Но Алену нужен был Король.
Так же сильно нужен, как уверенность в том, что Господь умер за нас на кресте. В конце концов, он был просто человек, мальчик, и ему нужен был король. С этим предстояло что-то делать. Потом.
…Адель действительно жила за своим мужем как за каменной стеной. Яснее всего это стало, когда каменная стена с грохотом обрушилась, и ветер, страшный ледяной ветер, о котором маленькая женщина и не подозревала, порывом сбил ее с ног. Когда из зажиточной горожанки, хозяйки дома, повелевающей своей жизнью и некоторым количеством приветливых слуг, она превратилась в перепуганную молодую вдову с двумя детьми на руках — мальчишками десяти и семи лет.
В те дни она ужасно много плакала — сама удивлялась, как это в человеке может быть так много соленой воды. Их прекрасный двухэтажный дом внезапно стал очень большим и пустым. Слуги по большей части куда-то делись, одна служанка, уходя, кажется, прихватила с собой часть хозяйкиных украшений. В доме временно поселилась приехавшая из Витри горевестница — тетка Алиса, просто-таки распространявшая вокруг себя дыхание горя и запустения. Тетка Талькерия хотела какого-то наследства. Тетка Алиса хотела умереть и этого не скрывала.

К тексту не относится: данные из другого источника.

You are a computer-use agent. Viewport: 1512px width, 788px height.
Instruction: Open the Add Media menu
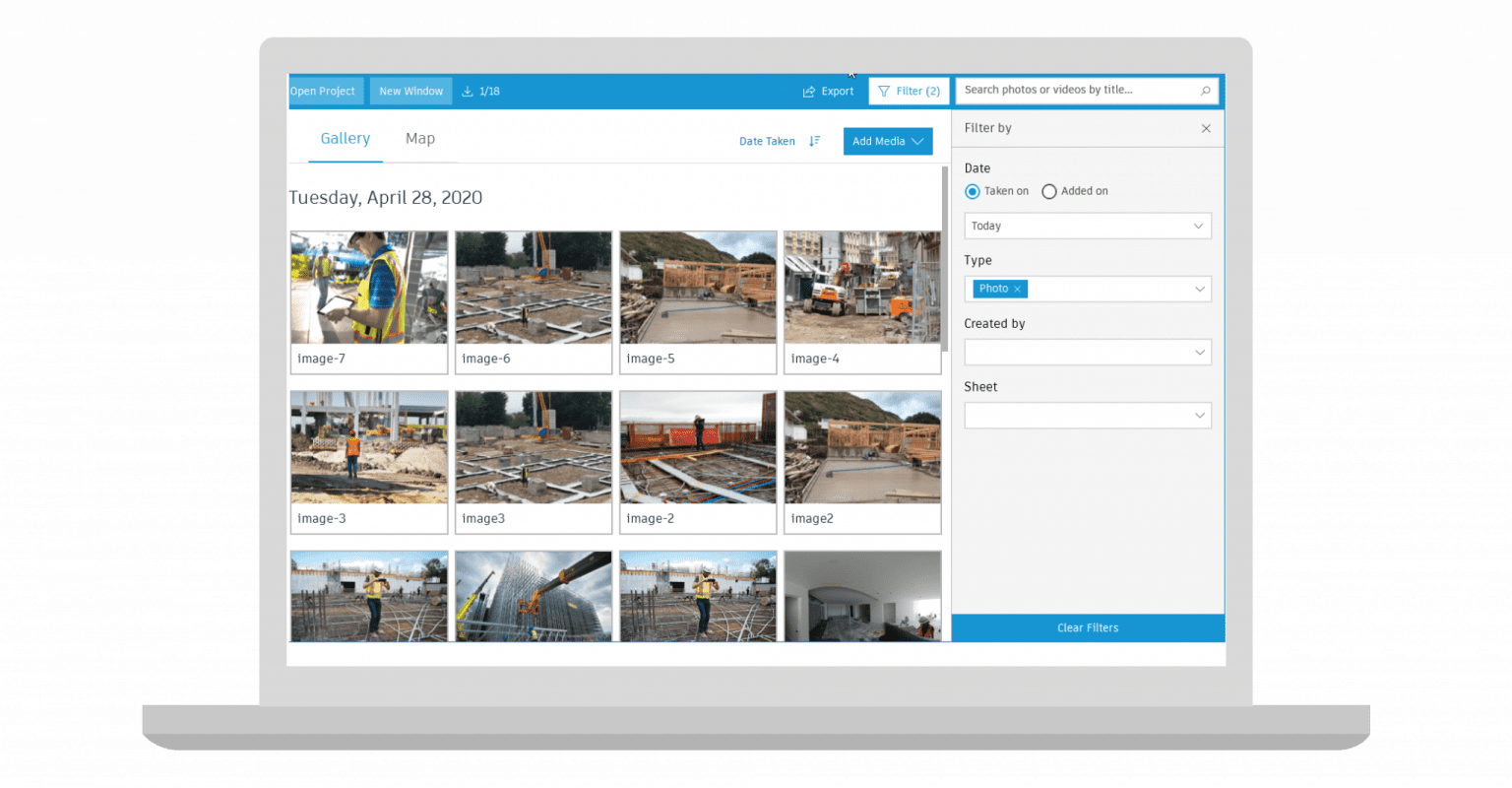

Матушка стала одновременно очень нервной и очень отрешенной. Она то бродила по дому, как тень, не утруждаясь даже тем, чтобы переплести сбитые на сторону волосы или умыть заплаканное лицо. То рыдала, раздирая ногтями грудь, и билась головой о стену, проклиная короля и Господа, допустившего это все, такими страшными словами, что Ален в ужасе прижимал руки к груди, ожидая, что сейчас за богохульство последует немедленная кара — например, обвалится крыша или в дом ударит молния. Проклятий королю он боялся не менее, однако запомнил их на всю жизнь: «Будь проклят король, наместник дьявола… Убийца, убийца, проклятый убийца…» Однако маму от стены он все же пытался оттаскивать, хотя его детских сил хватало только на то, чтобы порвать ей рукав. Один раз она в нервном припадке злости ударила по щеке подвернувшегося ей под руку Этьена — и тот заплакал, скорее от обиды, чем от боли. Матушка тут же повалилась перед ним на колени и, зацеловывая его и поливая слезами, просила у ребенка прощения. Этьенет, перепуганный этим внезапным порывом не менее, чем первыми в своей жизни побоями, молчаливо стоял и дрожал, обнимая ее встрепанную голову. Ален принес им обоим водички и, не зная, что ж тут можно поделать, внезапно запел своим красивым тонким голосом латинский гимн. Матушка от неожиданности даже перестала плакать и пила воду, всхлипывая и стуча зубами о край металлического кубка, а потом внезапно начала прерывисто подтягивать пению сына, хотя голос ее то и дело прерывался.